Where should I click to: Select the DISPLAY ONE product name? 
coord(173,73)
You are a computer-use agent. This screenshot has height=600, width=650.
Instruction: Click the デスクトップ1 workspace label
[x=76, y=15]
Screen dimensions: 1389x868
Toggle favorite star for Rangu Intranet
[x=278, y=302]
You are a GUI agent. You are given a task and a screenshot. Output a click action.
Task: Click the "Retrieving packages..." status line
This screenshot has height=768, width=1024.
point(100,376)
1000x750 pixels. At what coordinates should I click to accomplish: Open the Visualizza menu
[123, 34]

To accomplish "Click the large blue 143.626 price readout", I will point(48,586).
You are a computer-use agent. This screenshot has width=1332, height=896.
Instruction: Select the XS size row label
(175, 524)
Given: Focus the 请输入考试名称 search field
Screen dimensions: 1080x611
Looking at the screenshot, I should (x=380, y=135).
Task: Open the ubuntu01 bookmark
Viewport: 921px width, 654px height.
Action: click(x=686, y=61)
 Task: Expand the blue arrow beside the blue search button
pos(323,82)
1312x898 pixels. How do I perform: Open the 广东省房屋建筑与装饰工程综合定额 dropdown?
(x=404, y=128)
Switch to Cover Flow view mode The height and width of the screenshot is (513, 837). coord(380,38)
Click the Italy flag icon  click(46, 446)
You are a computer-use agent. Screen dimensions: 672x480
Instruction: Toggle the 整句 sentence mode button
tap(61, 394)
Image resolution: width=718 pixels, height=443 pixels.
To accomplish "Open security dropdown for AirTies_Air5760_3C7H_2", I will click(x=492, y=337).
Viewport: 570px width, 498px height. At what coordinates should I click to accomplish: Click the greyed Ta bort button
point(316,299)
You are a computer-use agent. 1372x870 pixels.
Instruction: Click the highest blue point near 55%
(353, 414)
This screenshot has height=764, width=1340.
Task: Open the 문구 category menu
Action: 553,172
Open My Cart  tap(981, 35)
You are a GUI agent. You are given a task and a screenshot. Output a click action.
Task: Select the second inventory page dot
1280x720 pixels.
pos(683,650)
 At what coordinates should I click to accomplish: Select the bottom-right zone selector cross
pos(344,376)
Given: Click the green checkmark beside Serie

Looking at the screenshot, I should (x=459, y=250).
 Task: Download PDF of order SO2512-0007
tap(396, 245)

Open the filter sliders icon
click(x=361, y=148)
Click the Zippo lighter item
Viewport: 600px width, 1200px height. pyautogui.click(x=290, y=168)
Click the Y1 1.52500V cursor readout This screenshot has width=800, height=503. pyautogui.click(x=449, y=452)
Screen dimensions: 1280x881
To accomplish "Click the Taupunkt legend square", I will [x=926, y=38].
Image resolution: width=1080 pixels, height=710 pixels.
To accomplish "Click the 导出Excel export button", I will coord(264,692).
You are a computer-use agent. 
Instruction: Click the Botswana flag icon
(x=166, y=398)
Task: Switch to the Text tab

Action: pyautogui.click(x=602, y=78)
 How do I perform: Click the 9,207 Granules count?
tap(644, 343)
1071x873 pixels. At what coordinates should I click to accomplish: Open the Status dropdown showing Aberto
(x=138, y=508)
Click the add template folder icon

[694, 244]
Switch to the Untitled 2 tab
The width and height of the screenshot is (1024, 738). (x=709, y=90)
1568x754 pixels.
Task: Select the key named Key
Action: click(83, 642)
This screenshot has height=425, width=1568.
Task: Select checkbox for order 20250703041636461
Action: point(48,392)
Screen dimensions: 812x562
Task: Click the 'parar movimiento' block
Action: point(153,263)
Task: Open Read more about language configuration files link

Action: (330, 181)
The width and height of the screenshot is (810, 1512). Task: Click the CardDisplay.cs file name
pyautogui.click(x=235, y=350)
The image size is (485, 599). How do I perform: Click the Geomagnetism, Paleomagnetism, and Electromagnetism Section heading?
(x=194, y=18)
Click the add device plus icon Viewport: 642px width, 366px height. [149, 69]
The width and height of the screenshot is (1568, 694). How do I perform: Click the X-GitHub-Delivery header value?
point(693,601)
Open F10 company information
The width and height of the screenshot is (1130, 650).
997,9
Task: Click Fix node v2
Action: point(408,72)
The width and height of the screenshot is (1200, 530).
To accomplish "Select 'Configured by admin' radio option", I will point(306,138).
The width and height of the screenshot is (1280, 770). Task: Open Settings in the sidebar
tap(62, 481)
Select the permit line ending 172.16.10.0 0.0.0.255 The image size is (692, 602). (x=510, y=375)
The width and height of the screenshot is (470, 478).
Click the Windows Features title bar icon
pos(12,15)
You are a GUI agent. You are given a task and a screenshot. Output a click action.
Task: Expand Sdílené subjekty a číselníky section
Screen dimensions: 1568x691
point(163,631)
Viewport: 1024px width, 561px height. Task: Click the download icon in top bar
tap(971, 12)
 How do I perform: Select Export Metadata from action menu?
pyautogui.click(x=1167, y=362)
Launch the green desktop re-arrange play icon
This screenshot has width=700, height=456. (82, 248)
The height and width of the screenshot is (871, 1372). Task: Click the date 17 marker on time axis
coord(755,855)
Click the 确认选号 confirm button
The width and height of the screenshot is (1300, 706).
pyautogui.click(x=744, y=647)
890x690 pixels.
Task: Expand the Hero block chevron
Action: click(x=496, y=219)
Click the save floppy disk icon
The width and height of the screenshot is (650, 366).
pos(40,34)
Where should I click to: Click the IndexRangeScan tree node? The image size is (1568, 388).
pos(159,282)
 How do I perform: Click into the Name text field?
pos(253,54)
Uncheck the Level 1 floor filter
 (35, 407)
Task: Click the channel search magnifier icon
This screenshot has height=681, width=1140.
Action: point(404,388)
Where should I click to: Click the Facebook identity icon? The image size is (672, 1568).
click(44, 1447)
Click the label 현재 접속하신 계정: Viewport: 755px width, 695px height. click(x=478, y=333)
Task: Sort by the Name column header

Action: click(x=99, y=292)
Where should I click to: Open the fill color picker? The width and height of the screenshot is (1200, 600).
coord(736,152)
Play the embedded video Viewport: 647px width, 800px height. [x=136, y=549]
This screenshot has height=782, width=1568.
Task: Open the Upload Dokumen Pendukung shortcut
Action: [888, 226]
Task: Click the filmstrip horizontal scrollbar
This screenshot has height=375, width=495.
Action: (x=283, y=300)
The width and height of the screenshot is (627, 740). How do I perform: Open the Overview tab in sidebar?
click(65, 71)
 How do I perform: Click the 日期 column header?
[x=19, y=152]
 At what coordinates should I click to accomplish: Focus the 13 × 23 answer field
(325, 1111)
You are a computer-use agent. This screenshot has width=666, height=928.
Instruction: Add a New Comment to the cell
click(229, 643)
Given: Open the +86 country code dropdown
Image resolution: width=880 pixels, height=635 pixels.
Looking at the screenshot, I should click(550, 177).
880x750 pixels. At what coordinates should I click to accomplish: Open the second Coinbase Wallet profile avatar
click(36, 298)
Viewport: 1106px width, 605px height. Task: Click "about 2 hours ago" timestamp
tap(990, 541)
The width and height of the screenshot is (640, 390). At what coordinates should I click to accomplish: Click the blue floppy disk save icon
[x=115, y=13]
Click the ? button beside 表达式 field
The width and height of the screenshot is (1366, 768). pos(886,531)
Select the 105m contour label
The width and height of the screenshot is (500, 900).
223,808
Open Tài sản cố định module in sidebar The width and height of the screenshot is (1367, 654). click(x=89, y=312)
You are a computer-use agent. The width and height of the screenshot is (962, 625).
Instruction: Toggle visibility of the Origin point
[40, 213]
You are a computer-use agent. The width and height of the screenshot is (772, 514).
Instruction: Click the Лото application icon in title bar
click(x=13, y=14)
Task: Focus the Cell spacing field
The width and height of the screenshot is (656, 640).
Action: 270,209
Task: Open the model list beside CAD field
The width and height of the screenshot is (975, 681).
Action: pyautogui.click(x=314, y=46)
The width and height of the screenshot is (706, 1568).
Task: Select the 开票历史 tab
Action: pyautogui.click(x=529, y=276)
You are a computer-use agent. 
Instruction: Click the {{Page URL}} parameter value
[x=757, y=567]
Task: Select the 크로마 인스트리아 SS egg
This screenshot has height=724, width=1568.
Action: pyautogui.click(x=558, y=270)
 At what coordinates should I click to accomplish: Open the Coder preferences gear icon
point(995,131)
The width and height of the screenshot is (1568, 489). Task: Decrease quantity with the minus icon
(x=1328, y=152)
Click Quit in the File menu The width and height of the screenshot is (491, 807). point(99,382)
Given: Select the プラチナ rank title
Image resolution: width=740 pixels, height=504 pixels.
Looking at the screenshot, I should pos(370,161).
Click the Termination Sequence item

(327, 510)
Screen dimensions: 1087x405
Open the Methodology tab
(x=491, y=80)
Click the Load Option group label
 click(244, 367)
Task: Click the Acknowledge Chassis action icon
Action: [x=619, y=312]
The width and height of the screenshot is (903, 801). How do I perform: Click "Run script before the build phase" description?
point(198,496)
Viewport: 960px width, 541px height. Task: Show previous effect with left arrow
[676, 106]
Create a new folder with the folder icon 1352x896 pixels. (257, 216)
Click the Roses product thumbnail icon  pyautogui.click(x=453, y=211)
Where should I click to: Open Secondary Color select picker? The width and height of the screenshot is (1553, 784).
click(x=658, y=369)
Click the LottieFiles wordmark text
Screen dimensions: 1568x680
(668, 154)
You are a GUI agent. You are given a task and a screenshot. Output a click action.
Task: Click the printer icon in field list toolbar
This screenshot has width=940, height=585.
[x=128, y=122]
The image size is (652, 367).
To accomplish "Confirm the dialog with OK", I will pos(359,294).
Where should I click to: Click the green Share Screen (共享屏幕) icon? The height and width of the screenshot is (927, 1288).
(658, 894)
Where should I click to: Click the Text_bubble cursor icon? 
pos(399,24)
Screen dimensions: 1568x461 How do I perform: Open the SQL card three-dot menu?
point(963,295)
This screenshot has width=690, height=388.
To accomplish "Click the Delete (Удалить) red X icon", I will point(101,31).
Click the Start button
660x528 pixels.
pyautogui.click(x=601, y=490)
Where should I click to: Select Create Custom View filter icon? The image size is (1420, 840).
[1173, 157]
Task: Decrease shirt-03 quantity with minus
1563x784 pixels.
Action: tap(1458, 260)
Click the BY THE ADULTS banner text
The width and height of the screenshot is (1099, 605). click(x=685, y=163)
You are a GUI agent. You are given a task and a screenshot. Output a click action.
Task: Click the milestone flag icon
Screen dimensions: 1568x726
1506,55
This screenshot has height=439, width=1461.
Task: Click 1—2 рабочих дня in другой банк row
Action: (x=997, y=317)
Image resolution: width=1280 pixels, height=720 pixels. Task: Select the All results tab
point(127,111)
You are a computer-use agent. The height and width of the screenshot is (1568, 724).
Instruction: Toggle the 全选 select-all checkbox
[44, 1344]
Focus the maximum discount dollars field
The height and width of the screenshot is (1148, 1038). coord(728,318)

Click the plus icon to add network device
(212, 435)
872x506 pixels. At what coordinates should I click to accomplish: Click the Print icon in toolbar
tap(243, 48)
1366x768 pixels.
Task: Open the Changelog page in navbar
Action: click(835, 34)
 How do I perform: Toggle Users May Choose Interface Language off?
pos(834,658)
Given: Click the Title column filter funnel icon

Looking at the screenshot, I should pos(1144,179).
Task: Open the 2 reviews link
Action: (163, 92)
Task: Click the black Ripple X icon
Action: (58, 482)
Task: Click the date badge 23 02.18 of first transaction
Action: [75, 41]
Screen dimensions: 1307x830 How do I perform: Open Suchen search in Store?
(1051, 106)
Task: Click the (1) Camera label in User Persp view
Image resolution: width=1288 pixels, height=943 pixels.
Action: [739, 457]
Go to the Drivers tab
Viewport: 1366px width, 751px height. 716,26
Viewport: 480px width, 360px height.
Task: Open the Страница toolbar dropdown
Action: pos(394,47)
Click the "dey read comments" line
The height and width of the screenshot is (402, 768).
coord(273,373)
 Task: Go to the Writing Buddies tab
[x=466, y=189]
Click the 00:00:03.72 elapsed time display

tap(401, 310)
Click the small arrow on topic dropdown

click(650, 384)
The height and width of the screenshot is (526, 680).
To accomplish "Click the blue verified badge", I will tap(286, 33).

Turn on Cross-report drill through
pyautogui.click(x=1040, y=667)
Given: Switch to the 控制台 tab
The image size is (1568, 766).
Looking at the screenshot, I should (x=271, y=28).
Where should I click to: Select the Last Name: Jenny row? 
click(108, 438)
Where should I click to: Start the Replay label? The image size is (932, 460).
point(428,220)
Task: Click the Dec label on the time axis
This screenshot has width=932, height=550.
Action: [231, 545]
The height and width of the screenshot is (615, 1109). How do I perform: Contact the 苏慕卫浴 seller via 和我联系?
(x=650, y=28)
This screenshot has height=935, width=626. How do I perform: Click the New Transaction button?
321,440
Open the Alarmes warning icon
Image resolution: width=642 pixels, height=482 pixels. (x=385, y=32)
——
▸ Your assignment
Once you find the line containing "Task: Open the ubuntu01 bookmark", stop: reproduce exactly that line and every line of the data before it, and nothing else.

▸ Response box
Where should I click to: Select the DISPLAY ONE product name? 
coord(173,73)
You are a computer-use agent. This screenshot has height=600, width=650.
Instruction: Click the デスクトップ1 workspace label
[x=76, y=15]
Screen dimensions: 1389x868
Toggle favorite star for Rangu Intranet
[x=278, y=302]
You are a GUI agent. You are given a task and a screenshot. Output a click action.
Task: Click the "Retrieving packages..." status line
This screenshot has height=768, width=1024.
point(100,376)
1000x750 pixels. At what coordinates should I click to accomplish: Open the Visualizza menu
[123, 34]

To accomplish "Click the large blue 143.626 price readout", I will point(48,586).
You are a computer-use agent. This screenshot has width=1332, height=896.
Instruction: Select the XS size row label
(175, 524)
Given: Focus the 请输入考试名称 search field
Screen dimensions: 1080x611
Looking at the screenshot, I should (x=380, y=135).
Task: Open the ubuntu01 bookmark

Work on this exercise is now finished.